Kubeflow#

Important

The kubeflow integration requires soopervisor>=0.7

Important

The Kubeflow tutorial is in beta! Got questions or found issues? Reach out to us on Slack.

This tutorial shows you how to export a Ploomber pipeline to Kubeflow.

If you encounter any issues with this tutorial, let us know.

Note

This tutorial uses cloud storage (S3 or Google Cloud Storage). In addition, it runs on the local cluster local storage for faster data fetch.

Pre-requisites#

Note

When installing Kubeflow, you must use a strong enough VM to meet the basic requirements. This tutorial assumes the Kubeflow is configured and you’re running within this cluster. Another option is to run the tutorial locally and upload the final ploomber_pipeline.yaml to Kubeflow.

Instructions#

First, let’s install ploomber:

pip install ploomber

Let’s now pull some sample code:

# get example
ploomber examples -n templates/ml-intermediate -o ml-intermediate
cd ml-intermediate

Since each task executes in a different Docker container, we have to configure cloud storage for tasks to share data. Modify the environment.yml file and add the appropriate dependency:

# content...
- pip:
  # dependencies...

  # add your dependency here
  - boto3 # if you want to use S3
  - google-cloud-storage # if you want to use Google Cloud Storage

We also need to configure the pipeline to use cloud storage, open the pipeline.yaml file, and add the following next to the meta section.

meta:
    # some content...

clients:
    File: clients.get_s3
meta:
    # some content...

clients:
    File: clients.get_gcloud

Now, edit the clients.py file, you only need to change the bucket_name parameter for the corresponding function. For example, if using a bucket with the name bucket-name and S3, clients.py should look like this:

from ploomber.clients import S3Client

def get_s3():
    return S3Client(bucket_name='bucket-name',
                    parent='ml-intermediate',
                    json_credentials_path='credentials.json')
from ploomber.clients import GCloudStorageClient

def get_gcloud():
    return GCloudStorageClient(bucket_name='bucket-name',
                                parent='ml-online',
                                json_credentials_path='credentials.json')

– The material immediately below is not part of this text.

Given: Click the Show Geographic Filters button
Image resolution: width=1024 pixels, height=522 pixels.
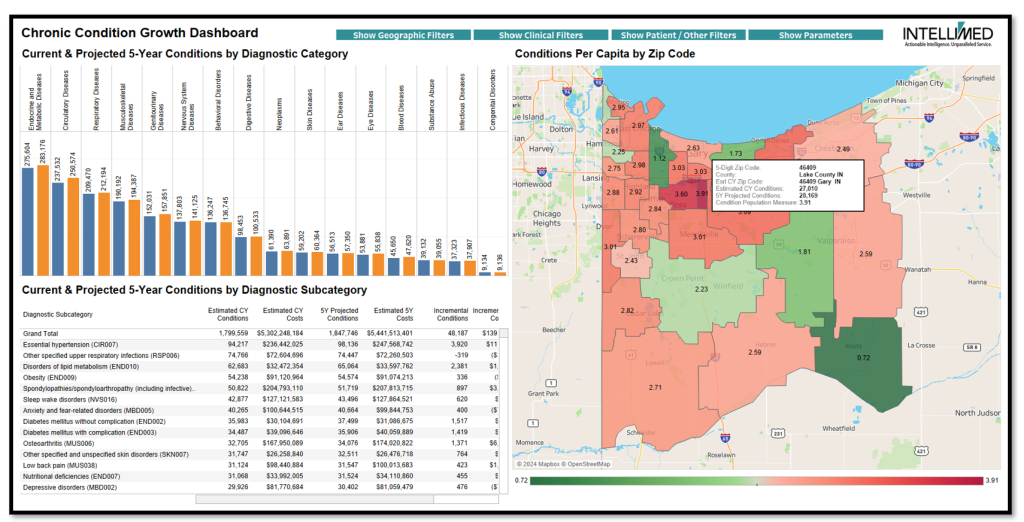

To authenticate to the cloud storage service, add a credentials.json file in the project root (the same folder that has the environment.yml file.

{
    "aws_access_key_id": "YOUR-ACCESS-KEY-ID",
    "aws_secret_access_key": "YOU-SECRET-ACCESS-KEY"
}
{
    "type": "service_account",
    "project_id": "project-id",
    "private_key_id": "private-key-id",
    "private_key": "private-key",
    "client_email": "client-email",
    "client_id": "client-id",
    "auth_uri": "https://accounts.google.com/o/oauth2/auth",
    "token_uri": "https://oauth2.googleapis.com/token",
    "auth_provider_x509_cert_url": "https://www.googleapis.com/oauth2/v1/certs",
    "client_x509_cert_url": "https://www.googleapis.com/robot/v1/metadata/x509/service-account.iam.gserviceaccount.com"
}

Note

When running with local storage, Kubeflow takes the product path and name and stores it accordingly to its temporary outputs folder. You will need to set the path of the products in the pipeline.yaml (the file that defines the pipeline - above) to: product: '{{root}}/product/data/get.parquet' note how the product name appears in the path (mandatory). In addition we can see below that for the nb and model products we set the path according to their names.

This is how your pipeline.yaml file should look like if you’re using GCP:

meta:
  jupyter_functions_as_notebooks: True
  import_tasks_from: partial.features.yaml

clients:
  File: clients.get_gcloud

tasks:
  - source: tasks.get.fn
    name: get
    product: '{{root}}/product/data/get.parquet'
    params:
      sample: '{{sample}}'

  - source: fit.py
    name: fit
    product:
        nb: '{{root}}/nb/data/nb.html'
        model: '{{root}}/model/data/model.pickle'

Important

Make sure to adjust those files to have the same output structure: partial.features.yaml and pipeline.serve.yaml.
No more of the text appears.